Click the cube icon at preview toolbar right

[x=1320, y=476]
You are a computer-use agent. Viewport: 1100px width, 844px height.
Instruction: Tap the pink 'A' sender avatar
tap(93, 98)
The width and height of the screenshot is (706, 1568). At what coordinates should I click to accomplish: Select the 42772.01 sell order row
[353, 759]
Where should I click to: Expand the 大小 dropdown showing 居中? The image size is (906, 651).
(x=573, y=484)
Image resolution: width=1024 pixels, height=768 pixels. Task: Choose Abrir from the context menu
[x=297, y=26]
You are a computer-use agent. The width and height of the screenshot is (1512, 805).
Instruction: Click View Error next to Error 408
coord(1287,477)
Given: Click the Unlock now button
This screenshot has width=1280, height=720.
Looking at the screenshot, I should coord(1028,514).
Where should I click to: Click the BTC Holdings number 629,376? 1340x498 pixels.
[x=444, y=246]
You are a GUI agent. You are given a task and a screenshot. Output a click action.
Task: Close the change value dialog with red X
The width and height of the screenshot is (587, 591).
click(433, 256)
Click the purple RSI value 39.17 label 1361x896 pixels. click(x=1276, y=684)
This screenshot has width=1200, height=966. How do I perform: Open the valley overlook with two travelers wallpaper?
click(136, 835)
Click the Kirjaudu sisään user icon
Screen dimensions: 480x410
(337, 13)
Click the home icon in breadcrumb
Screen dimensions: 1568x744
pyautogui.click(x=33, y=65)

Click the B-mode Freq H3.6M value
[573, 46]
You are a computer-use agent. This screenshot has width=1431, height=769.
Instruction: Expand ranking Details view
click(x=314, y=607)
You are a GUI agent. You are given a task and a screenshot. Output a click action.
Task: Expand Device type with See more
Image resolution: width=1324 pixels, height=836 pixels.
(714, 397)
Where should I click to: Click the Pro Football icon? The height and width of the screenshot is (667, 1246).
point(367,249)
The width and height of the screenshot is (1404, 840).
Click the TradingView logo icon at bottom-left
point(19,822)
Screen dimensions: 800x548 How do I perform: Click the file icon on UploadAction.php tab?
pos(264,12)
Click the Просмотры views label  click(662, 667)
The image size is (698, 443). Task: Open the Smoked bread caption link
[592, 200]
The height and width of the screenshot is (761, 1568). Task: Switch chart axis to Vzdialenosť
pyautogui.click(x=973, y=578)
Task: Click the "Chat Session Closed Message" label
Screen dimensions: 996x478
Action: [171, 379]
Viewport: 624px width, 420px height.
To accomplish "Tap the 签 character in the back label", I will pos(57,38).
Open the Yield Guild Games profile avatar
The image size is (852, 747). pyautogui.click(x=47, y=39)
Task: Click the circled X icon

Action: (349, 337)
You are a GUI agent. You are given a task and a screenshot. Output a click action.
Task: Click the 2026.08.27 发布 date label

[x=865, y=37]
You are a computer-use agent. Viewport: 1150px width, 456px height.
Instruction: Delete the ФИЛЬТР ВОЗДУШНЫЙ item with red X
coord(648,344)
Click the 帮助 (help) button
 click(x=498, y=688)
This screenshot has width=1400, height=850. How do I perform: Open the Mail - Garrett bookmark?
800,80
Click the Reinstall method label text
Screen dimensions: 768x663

++++++++++++++++++++

Work task ▸ From the first line to the last, transcribe the records exactly.

Answer box ▸
Click the cube icon at preview toolbar right

[x=1320, y=476]
You are a computer-use agent. Viewport: 1100px width, 844px height.
Instruction: Tap the pink 'A' sender avatar
tap(93, 98)
The width and height of the screenshot is (706, 1568). At what coordinates should I click to accomplish: Select the 42772.01 sell order row
[353, 759]
Where should I click to: Expand the 大小 dropdown showing 居中? The image size is (906, 651).
(x=573, y=484)
Image resolution: width=1024 pixels, height=768 pixels. Task: Choose Abrir from the context menu
[x=297, y=26]
You are a computer-use agent. The width and height of the screenshot is (1512, 805).
Instruction: Click View Error next to Error 408
coord(1287,477)
Given: Click the Unlock now button
This screenshot has width=1280, height=720.
Looking at the screenshot, I should coord(1028,514).
Where should I click to: Click the BTC Holdings number 629,376? 1340x498 pixels.
[x=444, y=246]
You are a GUI agent. You are given a task and a screenshot. Output a click action.
Task: Close the change value dialog with red X
The width and height of the screenshot is (587, 591).
click(433, 256)
Click the purple RSI value 39.17 label 1361x896 pixels. click(x=1276, y=684)
This screenshot has width=1200, height=966. How do I perform: Open the valley overlook with two travelers wallpaper?
click(136, 835)
Click the Kirjaudu sisään user icon
Screen dimensions: 480x410
(337, 13)
Click the home icon in breadcrumb
Screen dimensions: 1568x744
pyautogui.click(x=33, y=65)

Click the B-mode Freq H3.6M value
[573, 46]
You are a computer-use agent. This screenshot has width=1431, height=769.
Instruction: Expand ranking Details view
click(x=314, y=607)
You are a GUI agent. You are given a task and a screenshot. Output a click action.
Task: Expand Device type with See more
Image resolution: width=1324 pixels, height=836 pixels.
(714, 397)
Where should I click to: Click the Pro Football icon? The height and width of the screenshot is (667, 1246).
point(367,249)
The width and height of the screenshot is (1404, 840).
Click the TradingView logo icon at bottom-left
point(19,822)
Screen dimensions: 800x548 How do I perform: Click the file icon on UploadAction.php tab?
pos(264,12)
Click the Просмотры views label  click(662, 667)
The image size is (698, 443). Task: Open the Smoked bread caption link
[592, 200]
The height and width of the screenshot is (761, 1568). Task: Switch chart axis to Vzdialenosť
pyautogui.click(x=973, y=578)
Task: Click the "Chat Session Closed Message" label
Screen dimensions: 996x478
Action: [171, 379]
Viewport: 624px width, 420px height.
To accomplish "Tap the 签 character in the back label", I will pos(57,38).
Open the Yield Guild Games profile avatar
The image size is (852, 747). pyautogui.click(x=47, y=39)
Task: Click the circled X icon

Action: (349, 337)
You are a GUI agent. You are given a task and a screenshot. Output a click action.
Task: Click the 2026.08.27 发布 date label

[x=865, y=37]
You are a computer-use agent. Viewport: 1150px width, 456px height.
Instruction: Delete the ФИЛЬТР ВОЗДУШНЫЙ item with red X
coord(648,344)
Click the 帮助 (help) button
 click(x=498, y=688)
This screenshot has width=1400, height=850. How do I perform: Open the Mail - Garrett bookmark?
800,80
Click the Reinstall method label text
Screen dimensions: 768x663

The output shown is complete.